━━━━━ RECORDS SHOWN

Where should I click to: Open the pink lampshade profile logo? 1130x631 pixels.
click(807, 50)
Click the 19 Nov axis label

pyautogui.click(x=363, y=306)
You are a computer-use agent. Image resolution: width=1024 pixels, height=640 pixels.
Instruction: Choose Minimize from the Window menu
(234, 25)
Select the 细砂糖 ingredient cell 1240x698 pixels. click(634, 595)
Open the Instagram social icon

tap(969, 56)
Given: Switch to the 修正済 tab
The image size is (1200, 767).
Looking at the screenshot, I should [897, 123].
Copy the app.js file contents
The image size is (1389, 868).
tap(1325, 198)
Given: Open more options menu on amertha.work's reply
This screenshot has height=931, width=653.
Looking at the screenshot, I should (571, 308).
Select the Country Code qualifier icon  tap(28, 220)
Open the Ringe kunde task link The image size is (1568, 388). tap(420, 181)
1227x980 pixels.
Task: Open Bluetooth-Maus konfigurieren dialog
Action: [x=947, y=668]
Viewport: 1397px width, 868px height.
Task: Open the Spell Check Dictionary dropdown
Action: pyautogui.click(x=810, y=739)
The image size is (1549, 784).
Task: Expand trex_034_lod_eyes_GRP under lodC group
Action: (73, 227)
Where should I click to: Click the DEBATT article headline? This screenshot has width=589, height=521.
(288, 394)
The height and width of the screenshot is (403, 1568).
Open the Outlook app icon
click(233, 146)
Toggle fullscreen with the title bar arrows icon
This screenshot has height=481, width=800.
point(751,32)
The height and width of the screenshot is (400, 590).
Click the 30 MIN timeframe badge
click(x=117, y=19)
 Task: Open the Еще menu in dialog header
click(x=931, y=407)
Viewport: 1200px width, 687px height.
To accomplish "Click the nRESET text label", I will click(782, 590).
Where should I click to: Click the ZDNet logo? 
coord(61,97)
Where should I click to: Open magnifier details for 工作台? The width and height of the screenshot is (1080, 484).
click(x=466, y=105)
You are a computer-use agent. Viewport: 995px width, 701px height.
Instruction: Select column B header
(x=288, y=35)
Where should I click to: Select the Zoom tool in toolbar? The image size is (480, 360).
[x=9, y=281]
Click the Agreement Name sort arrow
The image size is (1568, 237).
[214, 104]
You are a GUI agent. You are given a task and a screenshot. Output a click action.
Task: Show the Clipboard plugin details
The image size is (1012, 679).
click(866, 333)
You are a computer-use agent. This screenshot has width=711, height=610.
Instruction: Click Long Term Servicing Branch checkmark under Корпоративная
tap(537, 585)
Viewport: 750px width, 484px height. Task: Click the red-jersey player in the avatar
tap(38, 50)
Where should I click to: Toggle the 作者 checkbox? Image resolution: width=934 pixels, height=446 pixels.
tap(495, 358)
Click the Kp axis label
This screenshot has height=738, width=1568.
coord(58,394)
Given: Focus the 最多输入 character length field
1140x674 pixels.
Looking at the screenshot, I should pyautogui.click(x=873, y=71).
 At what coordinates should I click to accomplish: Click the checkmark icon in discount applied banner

━━━━━━━━━━

The lines beginning with the one that holds "You are a computer-use agent. Viewport: 995px" and ending with the last line of the data above are to be reproduced exactly, and nothing else.

You are a computer-use agent. Viewport: 995px width, 701px height.
Instruction: Select column B header
(x=288, y=35)
Where should I click to: Select the Zoom tool in toolbar? The image size is (480, 360).
[x=9, y=281]
Click the Agreement Name sort arrow
The image size is (1568, 237).
[214, 104]
You are a GUI agent. You are given a task and a screenshot. Output a click action.
Task: Show the Clipboard plugin details
The image size is (1012, 679).
click(866, 333)
You are a computer-use agent. This screenshot has width=711, height=610.
Instruction: Click Long Term Servicing Branch checkmark under Корпоративная
tap(537, 585)
Viewport: 750px width, 484px height. Task: Click the red-jersey player in the avatar
tap(38, 50)
Where should I click to: Toggle the 作者 checkbox? Image resolution: width=934 pixels, height=446 pixels.
tap(495, 358)
Click the Kp axis label
This screenshot has height=738, width=1568.
coord(58,394)
Given: Focus the 最多输入 character length field
1140x674 pixels.
Looking at the screenshot, I should pyautogui.click(x=873, y=71).
 At what coordinates should I click to accomplish: Click the checkmark icon in discount applied banner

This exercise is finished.